Re: Pitfalls of a Postmedia World, September 2010

When I first read Sam Williams’ online “Media Watch” piece about the possible relationship between the City of Victoria’s advertising expenses and the Times Colonist’s depth-less coverage of the Blue Bridge debate, it seemed more than plausible. I didn’t want to believe it had to do with incompetent reporting and analysis, poor financial support for truly investigative journalism, or too little page space available for tough local issues. 

Re: The Big Burn, August 2010

As a concerned citizen, I am distressed on three counts by what I read in Briony Penn’s feature, “The Big Burn.”

First, Forests Minister Pat Bell is mismanaging our public forests so completely that, if present policy is not reversed, our own generation and future generations of British Columbians will be dispossessed of our most valuable economic and recreational resource.
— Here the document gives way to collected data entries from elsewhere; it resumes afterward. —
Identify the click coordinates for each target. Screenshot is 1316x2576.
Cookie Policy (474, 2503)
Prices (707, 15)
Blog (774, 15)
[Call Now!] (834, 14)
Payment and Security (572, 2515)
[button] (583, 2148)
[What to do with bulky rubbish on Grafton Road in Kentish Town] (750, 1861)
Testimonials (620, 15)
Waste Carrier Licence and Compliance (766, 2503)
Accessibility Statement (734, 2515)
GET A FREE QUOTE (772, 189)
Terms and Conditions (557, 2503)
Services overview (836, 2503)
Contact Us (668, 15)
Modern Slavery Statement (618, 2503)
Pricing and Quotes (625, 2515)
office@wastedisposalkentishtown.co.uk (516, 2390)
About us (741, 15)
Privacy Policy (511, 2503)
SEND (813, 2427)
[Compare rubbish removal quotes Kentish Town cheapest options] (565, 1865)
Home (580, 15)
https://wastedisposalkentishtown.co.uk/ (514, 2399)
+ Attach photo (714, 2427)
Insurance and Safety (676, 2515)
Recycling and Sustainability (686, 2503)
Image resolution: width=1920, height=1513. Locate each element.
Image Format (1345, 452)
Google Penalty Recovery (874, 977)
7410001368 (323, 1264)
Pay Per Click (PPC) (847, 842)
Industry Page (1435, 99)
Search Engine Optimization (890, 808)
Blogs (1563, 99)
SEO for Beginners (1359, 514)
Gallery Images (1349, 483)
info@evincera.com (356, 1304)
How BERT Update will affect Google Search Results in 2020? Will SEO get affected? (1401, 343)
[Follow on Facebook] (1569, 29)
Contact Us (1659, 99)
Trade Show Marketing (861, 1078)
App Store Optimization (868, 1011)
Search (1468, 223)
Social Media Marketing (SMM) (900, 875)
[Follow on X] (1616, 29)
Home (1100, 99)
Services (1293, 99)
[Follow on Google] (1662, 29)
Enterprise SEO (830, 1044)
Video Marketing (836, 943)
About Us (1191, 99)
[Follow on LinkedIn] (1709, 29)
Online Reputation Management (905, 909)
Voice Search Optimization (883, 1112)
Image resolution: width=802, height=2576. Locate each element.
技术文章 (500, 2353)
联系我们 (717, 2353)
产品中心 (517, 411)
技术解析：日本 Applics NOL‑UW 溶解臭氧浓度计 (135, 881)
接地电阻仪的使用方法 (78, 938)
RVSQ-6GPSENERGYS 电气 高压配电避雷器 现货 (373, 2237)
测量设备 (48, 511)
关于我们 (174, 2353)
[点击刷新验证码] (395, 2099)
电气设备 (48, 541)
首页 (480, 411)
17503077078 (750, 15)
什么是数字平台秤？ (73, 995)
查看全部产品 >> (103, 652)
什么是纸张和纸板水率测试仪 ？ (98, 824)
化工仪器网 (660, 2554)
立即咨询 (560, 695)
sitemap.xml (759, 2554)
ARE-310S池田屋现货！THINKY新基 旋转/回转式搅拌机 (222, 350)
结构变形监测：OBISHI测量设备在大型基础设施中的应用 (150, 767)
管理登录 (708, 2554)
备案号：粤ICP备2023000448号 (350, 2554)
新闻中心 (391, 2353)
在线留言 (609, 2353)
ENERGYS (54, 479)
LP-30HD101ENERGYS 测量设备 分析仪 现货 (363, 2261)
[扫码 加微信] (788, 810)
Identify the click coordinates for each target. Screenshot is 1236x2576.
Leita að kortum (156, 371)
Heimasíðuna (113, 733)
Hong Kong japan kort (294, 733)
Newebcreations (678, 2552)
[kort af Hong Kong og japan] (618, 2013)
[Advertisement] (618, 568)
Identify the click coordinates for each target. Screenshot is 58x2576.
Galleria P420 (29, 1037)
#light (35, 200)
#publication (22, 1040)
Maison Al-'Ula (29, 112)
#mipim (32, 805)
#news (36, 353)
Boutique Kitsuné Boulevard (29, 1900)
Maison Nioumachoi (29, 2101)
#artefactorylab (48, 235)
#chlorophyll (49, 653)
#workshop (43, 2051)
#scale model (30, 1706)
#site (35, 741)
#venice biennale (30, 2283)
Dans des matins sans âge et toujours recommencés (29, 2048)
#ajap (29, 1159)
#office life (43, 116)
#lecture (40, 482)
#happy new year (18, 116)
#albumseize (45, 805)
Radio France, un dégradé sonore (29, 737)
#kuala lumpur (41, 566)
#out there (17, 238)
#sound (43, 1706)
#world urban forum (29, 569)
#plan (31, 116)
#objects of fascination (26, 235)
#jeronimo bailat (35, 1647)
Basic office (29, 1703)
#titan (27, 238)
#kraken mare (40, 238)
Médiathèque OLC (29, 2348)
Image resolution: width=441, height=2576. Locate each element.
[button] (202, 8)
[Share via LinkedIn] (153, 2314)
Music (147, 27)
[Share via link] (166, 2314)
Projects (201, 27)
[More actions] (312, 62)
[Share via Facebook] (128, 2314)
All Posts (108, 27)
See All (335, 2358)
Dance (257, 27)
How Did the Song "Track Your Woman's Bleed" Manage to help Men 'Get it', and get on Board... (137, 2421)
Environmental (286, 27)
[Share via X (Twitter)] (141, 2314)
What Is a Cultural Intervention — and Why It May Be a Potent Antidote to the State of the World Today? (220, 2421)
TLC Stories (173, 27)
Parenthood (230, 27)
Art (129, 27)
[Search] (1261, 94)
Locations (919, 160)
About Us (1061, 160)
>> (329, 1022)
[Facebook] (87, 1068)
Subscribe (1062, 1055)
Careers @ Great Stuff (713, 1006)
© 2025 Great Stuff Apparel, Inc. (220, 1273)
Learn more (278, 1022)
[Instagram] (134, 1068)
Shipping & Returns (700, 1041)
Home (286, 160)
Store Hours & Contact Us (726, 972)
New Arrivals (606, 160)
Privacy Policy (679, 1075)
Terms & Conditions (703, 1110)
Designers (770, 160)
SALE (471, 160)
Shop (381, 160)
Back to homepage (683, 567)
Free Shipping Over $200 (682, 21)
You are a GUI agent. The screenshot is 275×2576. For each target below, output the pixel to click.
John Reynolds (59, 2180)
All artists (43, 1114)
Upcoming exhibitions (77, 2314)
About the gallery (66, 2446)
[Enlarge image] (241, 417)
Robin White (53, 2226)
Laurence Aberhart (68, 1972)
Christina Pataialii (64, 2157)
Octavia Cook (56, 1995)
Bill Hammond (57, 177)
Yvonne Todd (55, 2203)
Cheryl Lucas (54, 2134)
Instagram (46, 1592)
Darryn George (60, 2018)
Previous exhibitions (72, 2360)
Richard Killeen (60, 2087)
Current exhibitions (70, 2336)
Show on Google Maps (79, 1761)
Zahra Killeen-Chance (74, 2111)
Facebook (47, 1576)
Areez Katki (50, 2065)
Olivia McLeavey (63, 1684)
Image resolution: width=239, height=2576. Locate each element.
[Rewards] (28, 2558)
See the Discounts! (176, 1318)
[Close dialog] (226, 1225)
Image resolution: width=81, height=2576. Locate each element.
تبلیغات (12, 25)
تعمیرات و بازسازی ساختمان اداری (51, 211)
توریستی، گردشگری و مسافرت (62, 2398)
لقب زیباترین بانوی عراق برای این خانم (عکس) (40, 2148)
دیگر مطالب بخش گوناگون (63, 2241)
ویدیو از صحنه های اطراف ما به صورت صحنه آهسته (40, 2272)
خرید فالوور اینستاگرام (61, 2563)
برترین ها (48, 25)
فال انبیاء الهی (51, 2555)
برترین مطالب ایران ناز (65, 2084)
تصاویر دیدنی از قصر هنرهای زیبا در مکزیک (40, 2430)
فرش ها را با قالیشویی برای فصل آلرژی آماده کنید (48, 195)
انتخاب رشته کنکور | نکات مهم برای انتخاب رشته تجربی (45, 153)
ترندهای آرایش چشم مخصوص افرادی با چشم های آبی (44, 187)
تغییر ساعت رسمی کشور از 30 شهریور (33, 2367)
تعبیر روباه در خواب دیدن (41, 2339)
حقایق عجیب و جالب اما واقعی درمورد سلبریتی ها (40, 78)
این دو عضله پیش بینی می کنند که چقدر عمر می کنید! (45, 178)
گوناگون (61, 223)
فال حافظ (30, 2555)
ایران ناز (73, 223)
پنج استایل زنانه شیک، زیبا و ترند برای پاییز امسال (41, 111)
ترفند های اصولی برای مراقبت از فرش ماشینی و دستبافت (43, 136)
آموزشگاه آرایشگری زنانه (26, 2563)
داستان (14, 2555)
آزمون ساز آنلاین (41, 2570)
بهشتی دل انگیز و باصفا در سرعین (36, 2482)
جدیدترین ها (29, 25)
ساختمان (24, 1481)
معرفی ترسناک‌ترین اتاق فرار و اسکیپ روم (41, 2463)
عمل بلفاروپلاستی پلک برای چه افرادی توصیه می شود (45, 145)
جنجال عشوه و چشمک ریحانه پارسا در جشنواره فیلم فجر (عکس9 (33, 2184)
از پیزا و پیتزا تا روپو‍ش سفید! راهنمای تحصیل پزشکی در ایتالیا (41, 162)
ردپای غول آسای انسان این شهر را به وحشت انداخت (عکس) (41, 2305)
The government’s selloff (giveaway?) of the forests to private industry and failure to remain informed of the status of much of BC’s forests are instances of this mismanagement.

Second, Bell and his forests ministry are no longer accountable to the electorate. This is evidenced both in the failure to maintain the inventory of BC forests and by the lack of reporting on forest management—and on the nature and status of the forest resource—in the public record.

Re: The City's inedible Golden Apple, July 2010

Re: Standing up for salmon, June 2010

I have just read your editorial on “Standing Up for Salmon” and must write to you before I turn another page of your interesting magazine. I too attended the Get Out Migration rally and was impressed and moved by the diversity of people there—from teenagers to seniors, First Nations representatives, people from every kind of background and from every part of the Island, Gulf Islands, Mainland and right up to Lillooet. There was such unity in that mass of people and I was appalled by the lacklustre media coverage of the event, and the parroting by many reporters of the fish farm industry’s viewpoint. Thank you for your positive report on the rally and your thoughtful editorial. I just wish Focus had BC-wide circulation.